Health risk estimation (HRE)

The health risk of the people was estimated by adopting the subsequent equations introduced by (US EPA31):

$$CDIi=\frac{Cw*IR*EF*ED}{BW*AT}$$
(3)

where ‘CDIi’ represents ingestion of chronic regular dose of specific trace element (μg/kg/day); ‘Cw’ implies concentration of heavy metal in potable water (μg/l); ‘IR’ suggests the consumption rate of drinking water (0.70 for children and 21.00 for adults); ‘EF’ reveals rate of exposure; ‘ED’ denotes duration of exposure (6 years for children and 30 years for adults); ‘BW’ suggests the body weight of person (15 kg for children and 70 kg for adults) whereas ‘AT’ represents the average time of exposure (2,190 days for children and 10,950 days for adults).

Absorption of CDI dermal calculated through the following expression (Eq. 4) (US EPA31):

$${\text{CDId}}=\frac{{\text{CW}}*{\text{SA}}*{\text{Kp}}*{\text{ET}}*{\text{EF}}*{\text{ED}}*{\text{CF}}}{Bw*AT}$$
(4)

where, ‘CDId’ indicates dermal of day-to-day dosage of chronic trace elements (μg/kg/day); ‘SA’ signifies exposure of skin area; ‘Kp’ represents permeability coefficient; ‘ET’ suggests time of contaminants exposure rate (h/day) and ‘CF’ means factors responsible for units of conversion (L/cm3).
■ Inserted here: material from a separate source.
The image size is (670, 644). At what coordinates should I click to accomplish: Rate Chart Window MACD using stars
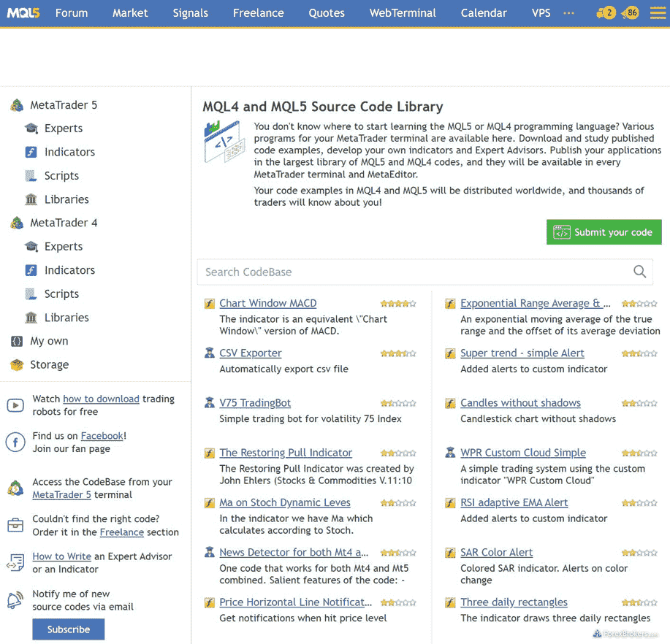click(x=397, y=304)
Hazard quotient (HQ) of every trace element was measured by applying the successive equation (Eq. 5):

$${\text{HQ}}=\frac{CDI}{RfD}$$
(5)

RfD of every contaminant was obtained from regulations of (US EPA31).
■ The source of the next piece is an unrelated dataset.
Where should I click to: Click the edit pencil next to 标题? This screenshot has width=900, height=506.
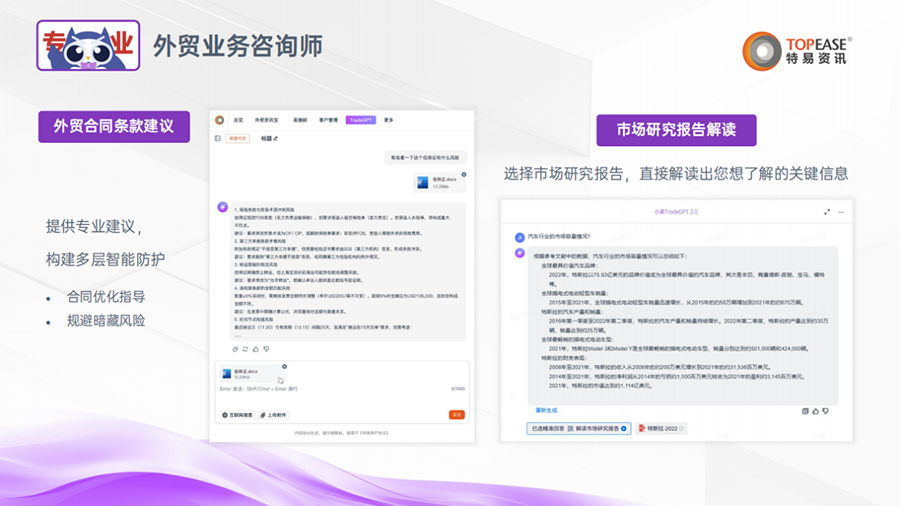point(276,138)
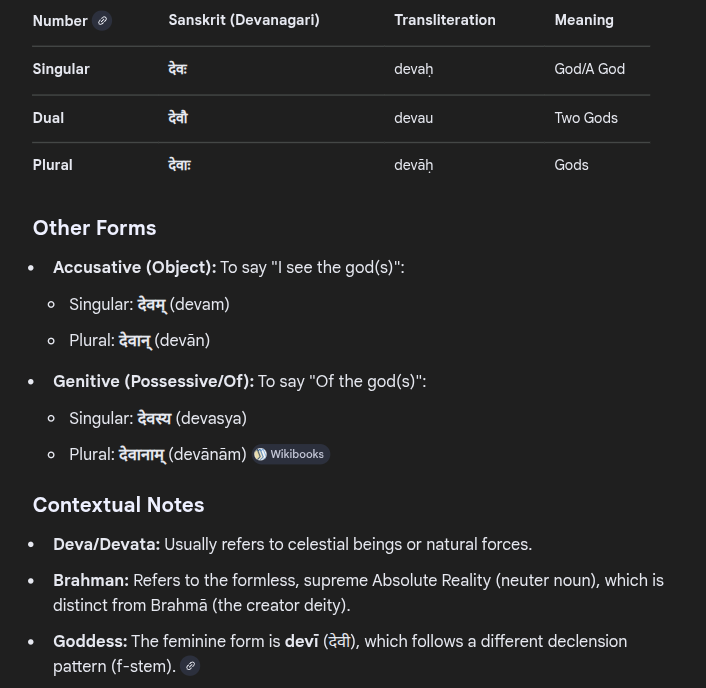Click the bold "Goddess:" term
706x688 pixels.
(90, 641)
Probable health risk of the people was estimated through the subsequent equation (Eq. 6):

$${\text{HI}}={\sum }_{i=1}^{n}HQ$$
(6)

where, HI is Health Risk Index.

Results

Statistical analysis of causative factors

Physical properties of groundwater in coastal aquifers

Each of the conditioning elements that have been chosen has unique physical and chemical characteristics that play a significant role in regulating the water quality of a given location. This is especially true in the complex coastal zone, where the quality of aquifers is equally influenced by both land and seawater. Generally speaking, the distributional pattern of several the conditioning factors chosen for this study varies during the investigation rather than remaining constant. The descriptive statistics state the distributional pattern of all adopted conditioning factors mentioned in Table 1. The conditioning factors, including EC, temperature, and pH varies 340.84–4773.8 (Fig. 3a), 23.19 °C–28 °C (Fig. 3b), and 7.55–8.81(Fig. 3c); accordingly, the highest concentration of EC was observed in Diamond Harbour I and II block along with this north–western and north–eastern part were experienced with higher temperature; salinity and groundwater depth ranges from 0.20–1.61 mg/l (Fig. 3e) to 0.06–33.39 m (Fig. 3n). Another critical component like F, average value is 0.79 and ranges from 3.76 to 0.002 mg/l (Fig. 3d), primarily found in southern part of Namkhana and Kulpi region; average values of Mg2+, Na+ and K+ are 36.34 mg/l, 182.38 mg/l and 8.276 mg/l (Table 1) which ranges from 96.85 to 1.09 mg/l (Fig. 3f), 737.71 to 15.38 mg/l (Fig. 3g) and 40.95 to 1.03 mg/l (Fig. 3h) respectively. As, PO42−, and SO42− are very distinctive hydro-chemical properties of groundwater, average values are 0.204 mg/l, 2.29 mg/l and 31.87 mg/l (Table 1); values range from 0.37 to 0.11 mg/l (Fig. 3m), 4.60 to 0.62 mg/l (Fig. 3l) and 184.76 to 0.002 mg/l (Fig. 3k) accordingly. In addition to this, Fig. 3i and j represent spatial distribution of CI and HCO3. The distributional pattern is very uneven throughout the entire study region; the highest proportion of salinity was observed in the middle part and northern part of this study area, whereas the concentration of Mg2+ is high in the western part of this district, which also another important causative factor; Na+ is high near Diamond Harbour II, and K+ mostly found in north and north and north–eastern part of this study region.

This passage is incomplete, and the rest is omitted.